Кабанов. Я, маменька…
Кабанова. Если родительница что когда и обидное, по вашей
гордости, скажет, так, я думаю, можно бы перенести! А, - как ты
думаешь?
Кабанов. Да когда же я, маменька, не переносил от вас?
Кабанова. Мать стара, глупа; ну, а вы, молодые люди, умные,
не должны с нас, дураков, и взыскивать.
Кабанов (вздыхая, в сторону). Ах ты господи! (Матери). Да
смеем ли мы, маменька, подумать.
Кабанова. Ведь от любви родители и строги-то к вам бывают, от
любви вас и бранят-то, все думают добру научить. Ну, а это нынче
не нравится. И пойдут детки-то по людям славить, что мать
ворчунья, что мать проходу не дает, со свету сживает… А сохрани
господи, каким-нибудь словом снохе не угодить, - ну и пошел
разговор, что свекровь заела совсем.
Кабанов. Нешто, маменька, кто говорит про вас?

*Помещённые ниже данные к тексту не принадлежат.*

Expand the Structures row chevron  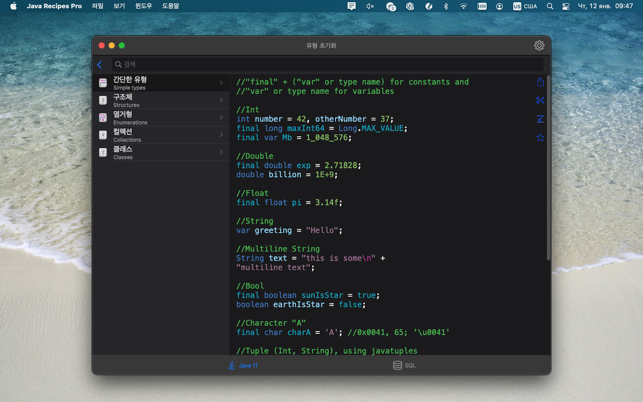click(221, 100)
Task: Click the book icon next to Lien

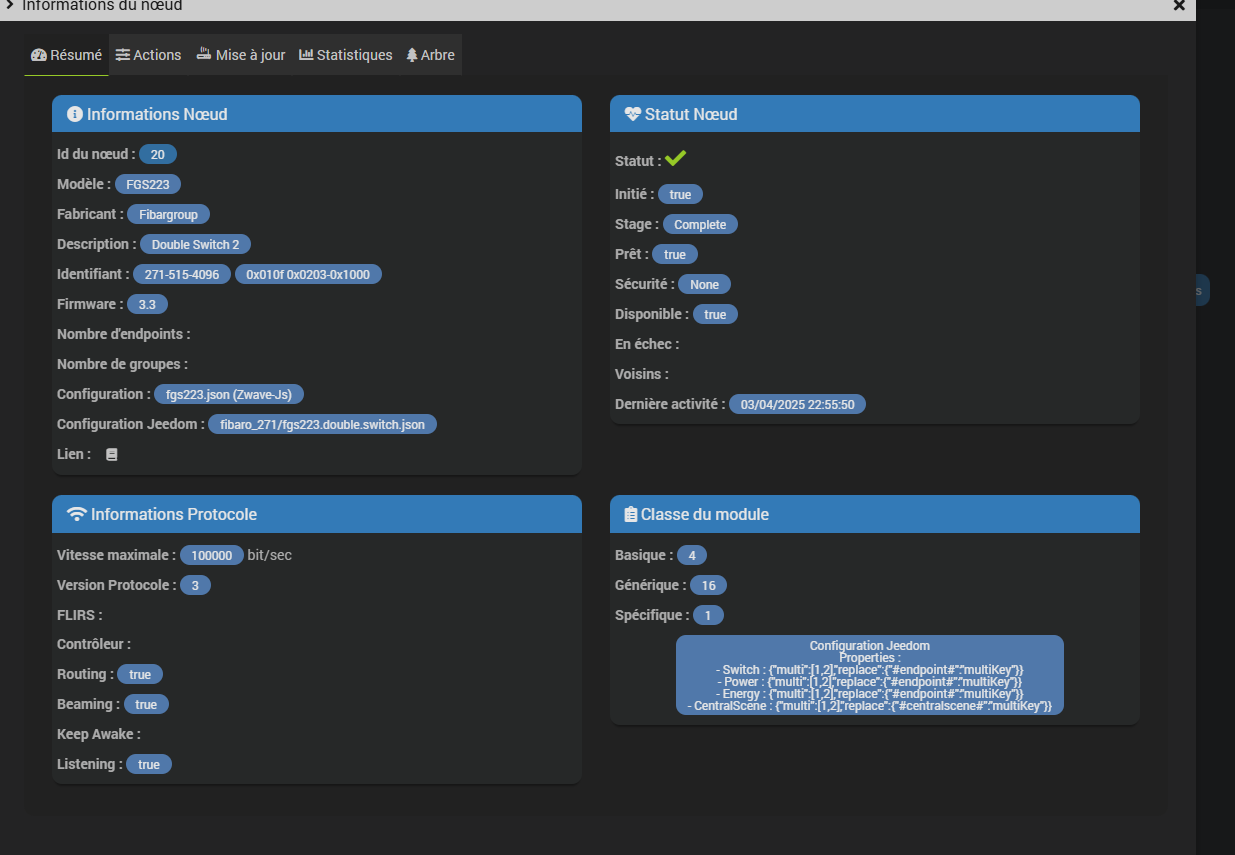Action: coord(112,454)

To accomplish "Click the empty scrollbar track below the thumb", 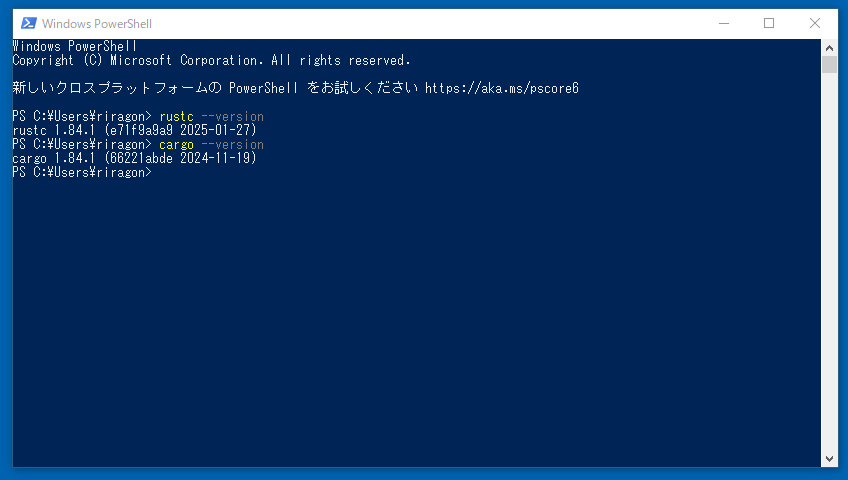I will click(829, 260).
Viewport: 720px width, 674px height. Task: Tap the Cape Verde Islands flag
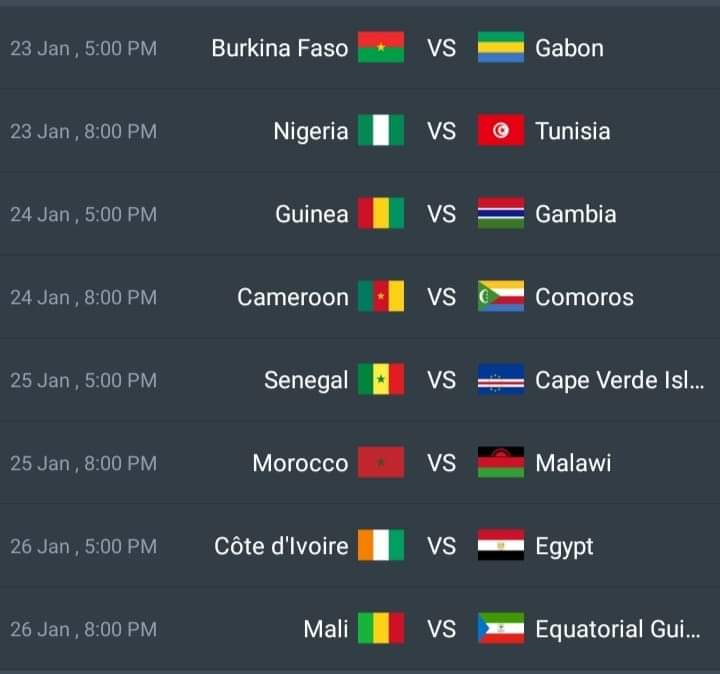(x=501, y=379)
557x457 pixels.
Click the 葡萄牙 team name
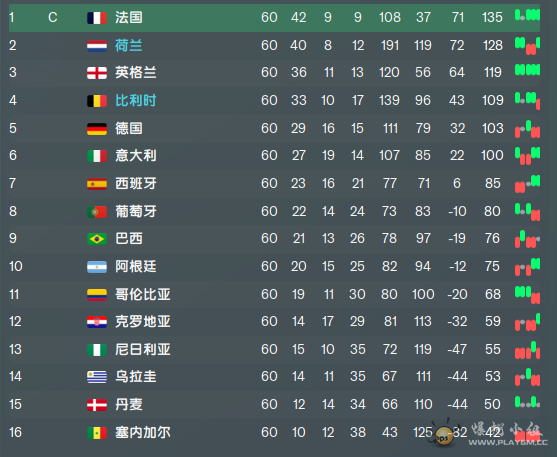[136, 211]
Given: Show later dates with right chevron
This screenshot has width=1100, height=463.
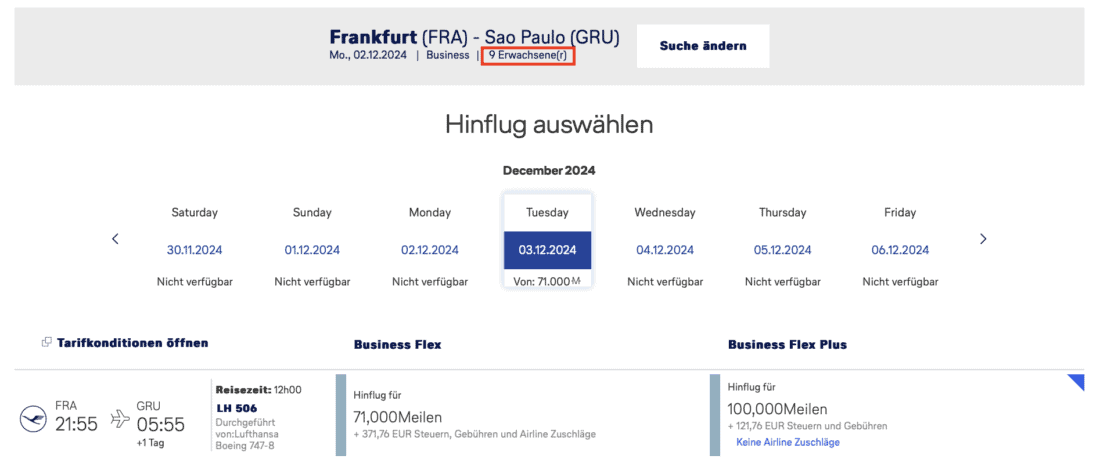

Кабанова. Не слыхала, мой друг, не слыхала, лгать не хочу. Уж
кабы я слышала, я бы с тобой, мой милый, тогда не так заговорила.
И после этого сознания старуха все-таки продолжает на целых двух страницах пилить сына. Она не имеет на это никаких резонов, но у ней сердце неспокойно: сердце у нее вещун, оно дает ей чувствовать, что что-то неладно, что внутренняя, живая связь между ею и младшими членами семьи давно рушилась и теперь они только механически связаны с нею и рады были бы всякому случаю развязаться.
Мы очень долго останавливались на господствующих лицах "Грозы" потому, что, по нашему мнению, история, разыгравшаяся с Катериною, решительно зависит от того положения, какое неизбежно выпадает на ее долю между этими лицами, в том быте, который установился под их влиянием. "Гроза" есть, без сомнения, самое решительное произведение Островского; взаимные отношения самодурства и безгласности доведены в ней до самых трагических последствий; и при всем том большая часть читавших и видевших эту пьесу соглашается, что она производит впечатление менее тяжкое и грустное, нежели другие пьесы Островского (не говоря, разумеется, о его этюдах чисто комического характера). В "Грозе" есть даже что-то освежающее и ободряющее. Это "что-то" и есть, по нашему мнению, фон пьесы, указанный нами и обнаруживающий шаткость и близкий конец самодурства. Затем самый характер Катерины, рисующийся на этом фоне, тоже веет на нас новою жизнью, которая открывается нам в самой ее гибели.